After 25 years of public service as Bakersfield’s City Manager Alan Tandy said he’s proud of many of the city’s quality of life improvements, and that he has no plan to retire from his job.
During an interview on “The Richard Beene Show,” Tandy talked about the city’s effort to improve transportation, including connecting the Westside Parkway to the Highway 58 via the Centennial Corridor, but he said he was most proud of the work the city has done to improve parks and athletic facilities.
“I’ve got things I’ve been working on a long time, and that I feel a commitment to bring to fruition,” Tandy told host Richard Beene. “The water projects that we mentioned earlier, and we’ve got phased improvements on a couple of our major sports complexes.”

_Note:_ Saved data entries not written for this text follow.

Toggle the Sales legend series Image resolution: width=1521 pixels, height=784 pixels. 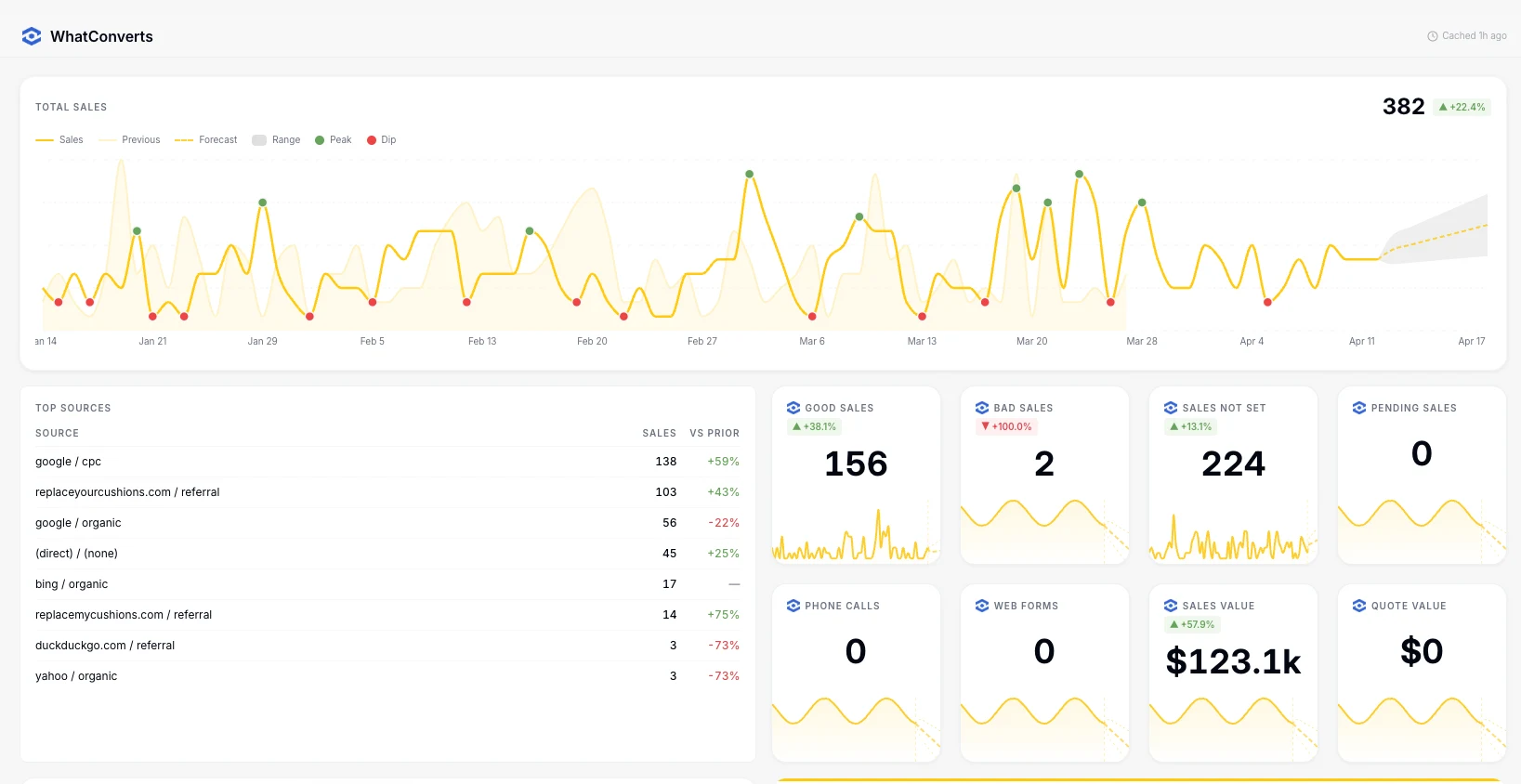click(x=59, y=140)
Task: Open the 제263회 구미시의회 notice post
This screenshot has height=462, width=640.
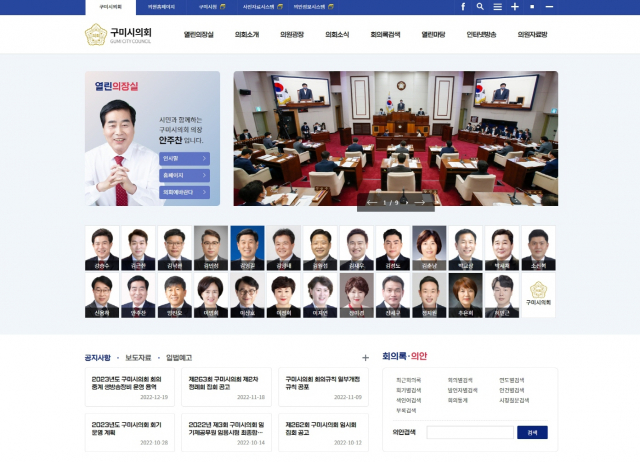Action: 223,384
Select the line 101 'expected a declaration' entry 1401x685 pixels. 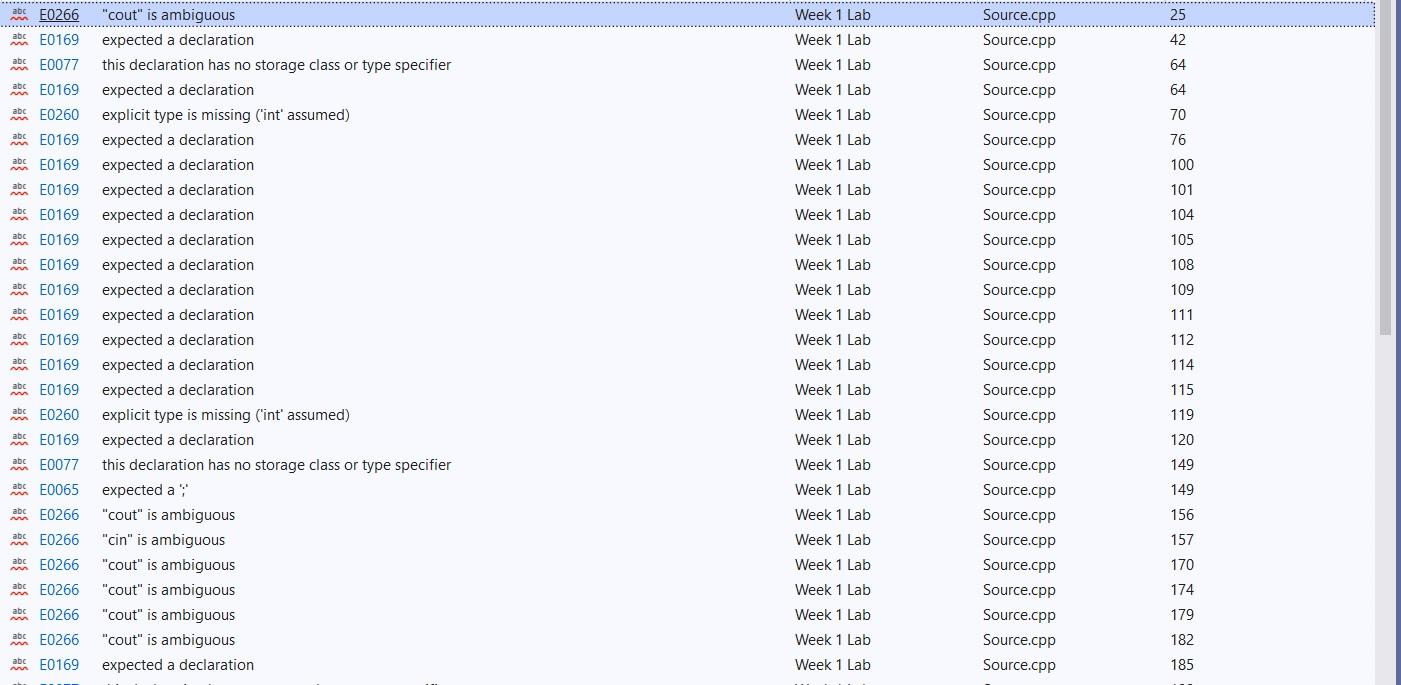(400, 189)
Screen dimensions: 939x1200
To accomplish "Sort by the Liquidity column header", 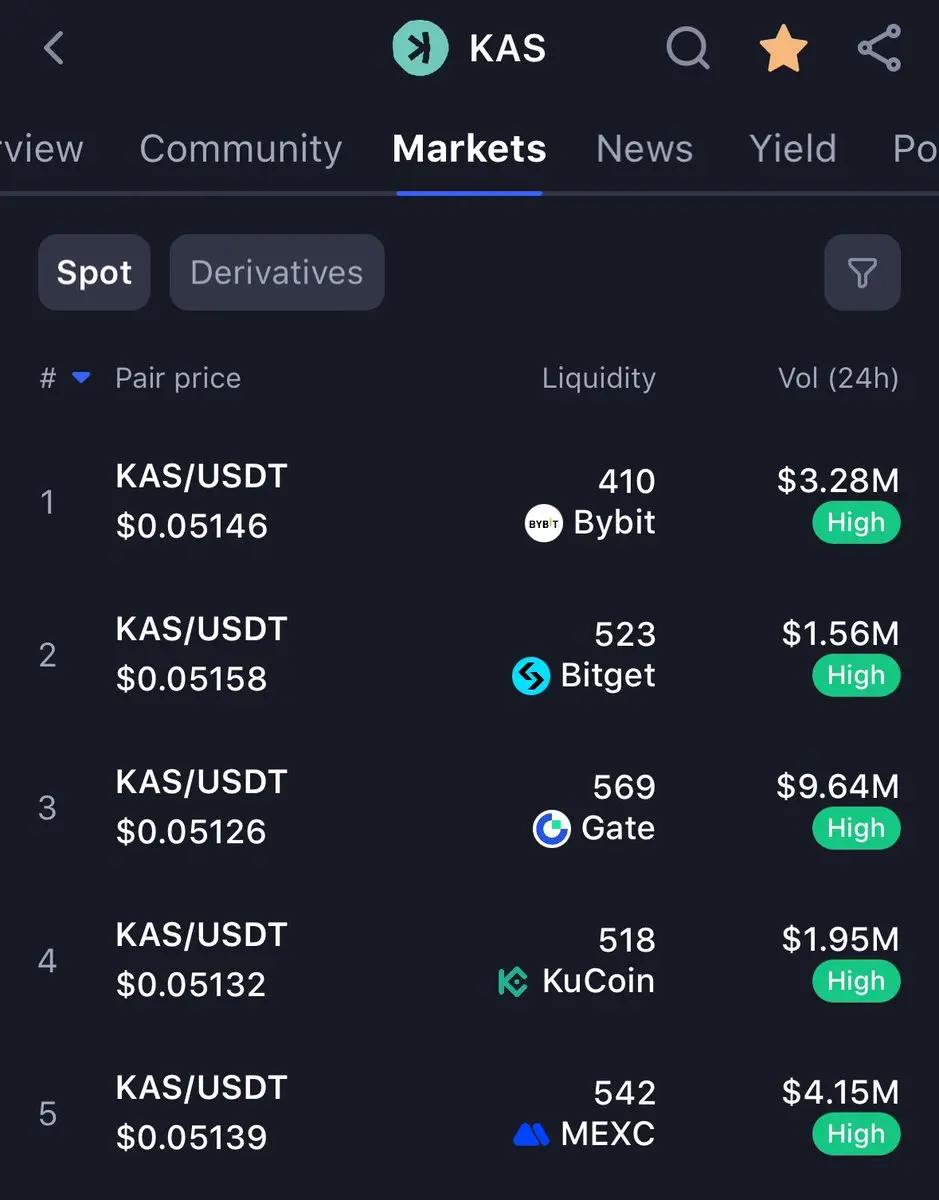I will pos(599,378).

Earlier in the 43-minute interview, Tandy said that he was “cautiously optimistic” that the city would reach a settlement with three water districts to allow a certain amount of water to run through the Kern River nearly year round. In recent weeks, city officials said that making that a reality has become a priority.
“We hope so,” Tandy said. “We’re working on it. It isn’t easy because it’s a litigious area. We’ve been involved in court-related actions to get water back into the river. That goes so, so slowly. We’re trying negotiated settlements with the other interests.’’
One area of major concern, as Tandy noted during a State of the City address earlier this month, was an ongoing softness in the retail sector, which has led to a weakening of sales tax revenue the city collects.
“So, the concern in my office is it appears we’re going through a permanent shift in how people retail and buy,” Tandy said. “Sales taxes are our largest revenue source that we have, which allows us to deal with inflation, cost of living increases, and there may be an impairment to that long term. The state of California has constricted political subdivisions to raise revenues in many, many ways so there is little left allowed to the city other than a referendum issue.”
Beene questioned whether the current City Council understood the constraints of the retail sector, coupled with limitations placed on the city by the state to increase revenues.
“We are going on three years without adjustments to our current labor contracts,” Tandy told Beene. “We are three years plus with virtually no personnel additions, or modifications to adjust for growth, and we look forward into the future and don’t see an end to that circumstance.”